Mısır'ın Geleceği (2)
Yusuf Kazak
Hem Asya hem de Afrika kıtasında toprağı olan Mısır için İsrail ile ilişkiler, geleceğin dünyası bağlamında hassas ve öngörülemez bir noktayı teşkil etmektedir. Geçtiğimiz yüzyılda İsrail ile savaşlar temelinde bazı toprak değişimleri yaşayan Mısır, 1978 Camp David Antlaşması’ndan bu yana Sina Yarımadası’ndaki hakimiyetini ve bölgesel statükoyu sürdürmektedir. Son dönemde, İsrail’in artan yayılmacılığı ve gelecek açısından bu ülkenin sahip olduğu teolojik ve ideolojik yayılmacılık ajandası temelinde, önümüzdeki sürecin İsrail ile Mısır’ın karşı karşıya gelebileceği bir çatışma ortamına evrilmesi kuvvetle muhtemel görünmektedir.
Uzun süren Osmanlı hakimiyeti sonrası Britanya’nın kontrolüne giren, 1950’lerden sonra ise Cemal Abdulnasır döneminde bilhassa Sovyetler ile yakınlaşarak Batı’ya mesafeli kalan ve daha sonraki Enver Sedat ve Hüsnü Mübarek dönemlerinde de daha çok Batı ile yakınlaşan Mısır, bugünlerde daha çok Batı bloğuna yakın ve zaman zaman da denge siyaseti yürüten bir görünüm içerisindedir denilebilir. Uzun zamandır Birleşik Devletler’den askeri yardım almasına mukabil olarak Rusya ile de özellikle nükleer enerji alanında işbirliği sahaları geliştiren Kahire yönetimi; bölgede etkin bir aktör olmaya çalışan Çin’in yayılmacılığı ekseninde de büyük devletlerle olan ilişkilerini tanzim etmekte ve birçok farklı güç odağının kesişim noktasında politika üretmeye devam etmektedir. Mısır’ın geleceği, zikrettiğimiz bu güçlerle olan denge siyaseti temelinde sistematize olacağa benzemektedir.

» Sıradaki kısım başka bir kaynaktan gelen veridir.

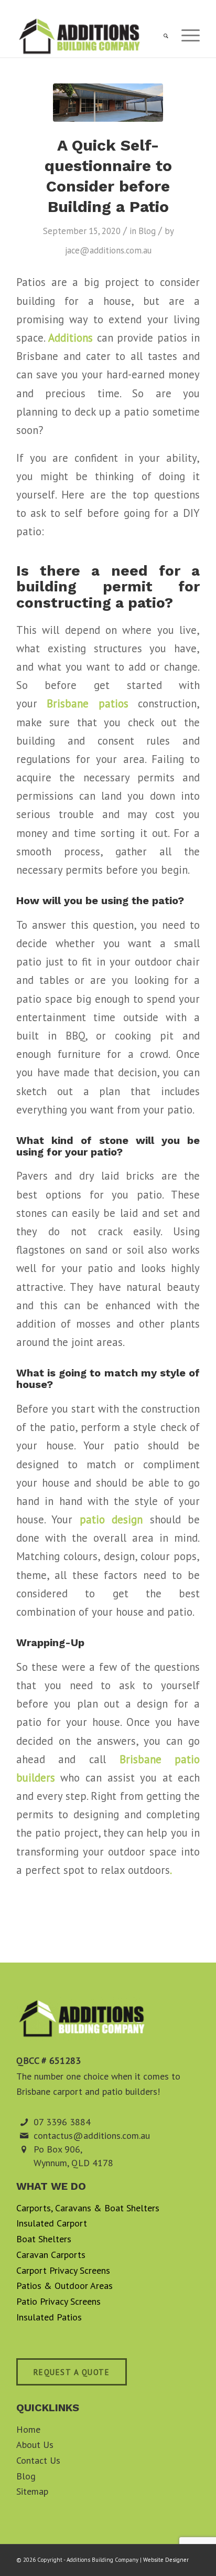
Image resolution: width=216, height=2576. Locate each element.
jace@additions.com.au (108, 250)
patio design (111, 1519)
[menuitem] (160, 36)
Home (28, 2429)
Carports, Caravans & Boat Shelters (87, 2208)
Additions (70, 338)
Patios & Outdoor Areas (64, 2286)
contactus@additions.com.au (92, 2135)
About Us (34, 2445)
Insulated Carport (51, 2223)
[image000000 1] (108, 102)
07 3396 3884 (62, 2122)
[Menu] (185, 36)
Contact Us (38, 2460)
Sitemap (32, 2491)
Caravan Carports (50, 2255)
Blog (147, 231)
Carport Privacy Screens (63, 2270)
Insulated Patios (49, 2317)
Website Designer (166, 2559)
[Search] (160, 36)
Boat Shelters (43, 2239)
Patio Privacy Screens (58, 2301)
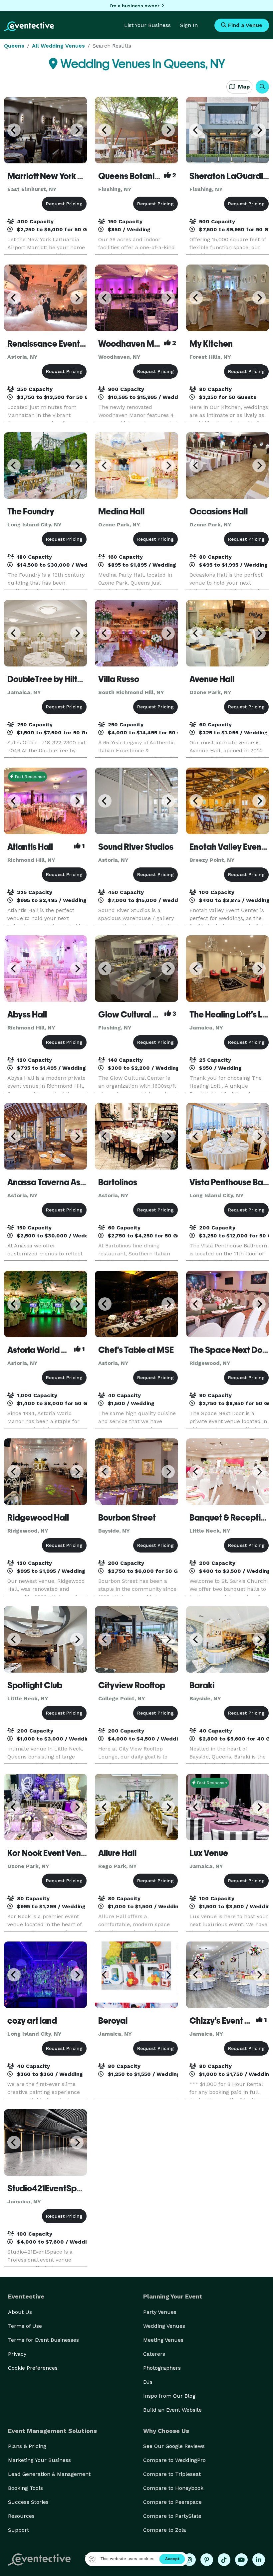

Mısır için geleceğin dünyası bazı fırsatlar da barındırmaktadır. Afrika’nın en büyük ülkelerinden biri olan olan Mısır, Sahra Altı Afrika’nın ekonomik gelişim ve dünya pazarlarına açılma emareleri temelinde yeni fırsatlarla karşı karşıya kalacaktır denilebilir. Bu bölgenin birçok boyuttan müspet seviyedeki değişim ve dönüşüm olgusu, Kahire yönetimi için daha çok ekonomik ve politik kazanım olarak değerlendirilebilir. Bölgede bulunan yer altı kaynakları ve bazı nadir elementler, Mısır için işlevsel bir hazine anlamına gelmektedir.
Sonuç olarak Mısır’ın geleceğinin, farklı güç odaklarının yanı sıra jeopolitik ve teolojik boyutların basıncı altında şekilleneceği ifade edilebilir. Bölgesel riskler ve çatışmalara paralel olarak bazı bölgesel fırsatlar ve avantajlarla da muhatap olan Mısır’ın, kadim aklını ve antik mirasını kullanabildiği ölçüde yol alabileceği ve ulusal sembolü olan ‘Şah kartal’ formuna dönüşebileceği söylenebilir.